- Task requirements -
An exact transcription of all the data is required.

[Opening Entries supplied section]

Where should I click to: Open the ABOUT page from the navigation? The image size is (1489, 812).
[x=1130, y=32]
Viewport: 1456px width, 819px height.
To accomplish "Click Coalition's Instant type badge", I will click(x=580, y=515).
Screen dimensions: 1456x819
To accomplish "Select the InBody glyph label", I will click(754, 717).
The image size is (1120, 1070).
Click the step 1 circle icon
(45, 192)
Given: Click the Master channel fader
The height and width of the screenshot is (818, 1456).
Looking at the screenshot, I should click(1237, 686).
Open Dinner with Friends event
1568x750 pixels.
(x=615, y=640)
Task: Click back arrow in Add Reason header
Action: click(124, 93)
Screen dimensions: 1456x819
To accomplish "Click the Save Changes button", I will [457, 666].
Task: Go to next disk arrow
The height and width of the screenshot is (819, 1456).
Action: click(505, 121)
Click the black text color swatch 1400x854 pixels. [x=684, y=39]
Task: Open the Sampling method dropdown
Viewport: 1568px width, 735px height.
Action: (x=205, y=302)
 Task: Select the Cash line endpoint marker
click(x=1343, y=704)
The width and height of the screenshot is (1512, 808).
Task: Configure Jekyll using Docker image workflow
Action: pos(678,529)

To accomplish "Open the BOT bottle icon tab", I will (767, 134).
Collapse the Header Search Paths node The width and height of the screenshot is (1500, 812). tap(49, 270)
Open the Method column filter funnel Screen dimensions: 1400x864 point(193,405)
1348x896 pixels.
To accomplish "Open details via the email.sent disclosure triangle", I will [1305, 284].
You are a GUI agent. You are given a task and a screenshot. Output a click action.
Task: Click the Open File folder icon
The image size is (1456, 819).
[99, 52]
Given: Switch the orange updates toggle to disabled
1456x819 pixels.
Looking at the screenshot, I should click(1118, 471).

[Closing Entries supplied section]

- Solution to the exercise -
Where should I click to: Open the ABOUT page from the navigation? The image size is (1489, 812).
[x=1130, y=32]
Viewport: 1456px width, 819px height.
To accomplish "Click Coalition's Instant type badge", I will click(x=580, y=515).
Screen dimensions: 1456x819
To accomplish "Select the InBody glyph label", I will click(754, 717).
The image size is (1120, 1070).
Click the step 1 circle icon
(45, 192)
Given: Click the Master channel fader
The height and width of the screenshot is (818, 1456).
Looking at the screenshot, I should click(1237, 686).
Open Dinner with Friends event
1568x750 pixels.
(x=615, y=640)
Task: Click back arrow in Add Reason header
Action: click(124, 93)
Screen dimensions: 1456x819
To accomplish "Click the Save Changes button", I will [457, 666].
Task: Go to next disk arrow
The height and width of the screenshot is (819, 1456).
Action: click(505, 121)
Click the black text color swatch 1400x854 pixels. [x=684, y=39]
Task: Open the Sampling method dropdown
Viewport: 1568px width, 735px height.
Action: (x=205, y=302)
 Task: Select the Cash line endpoint marker
click(x=1343, y=704)
The width and height of the screenshot is (1512, 808).
Task: Configure Jekyll using Docker image workflow
Action: pos(678,529)

To accomplish "Open the BOT bottle icon tab", I will (767, 134).
Collapse the Header Search Paths node The width and height of the screenshot is (1500, 812). tap(49, 270)
Open the Method column filter funnel Screen dimensions: 1400x864 point(193,405)
1348x896 pixels.
To accomplish "Open details via the email.sent disclosure triangle", I will [1305, 284].
You are a GUI agent. You are given a task and a screenshot. Output a click action.
Task: Click the Open File folder icon
The image size is (1456, 819).
[99, 52]
Given: Switch the orange updates toggle to disabled
1456x819 pixels.
Looking at the screenshot, I should click(1118, 471).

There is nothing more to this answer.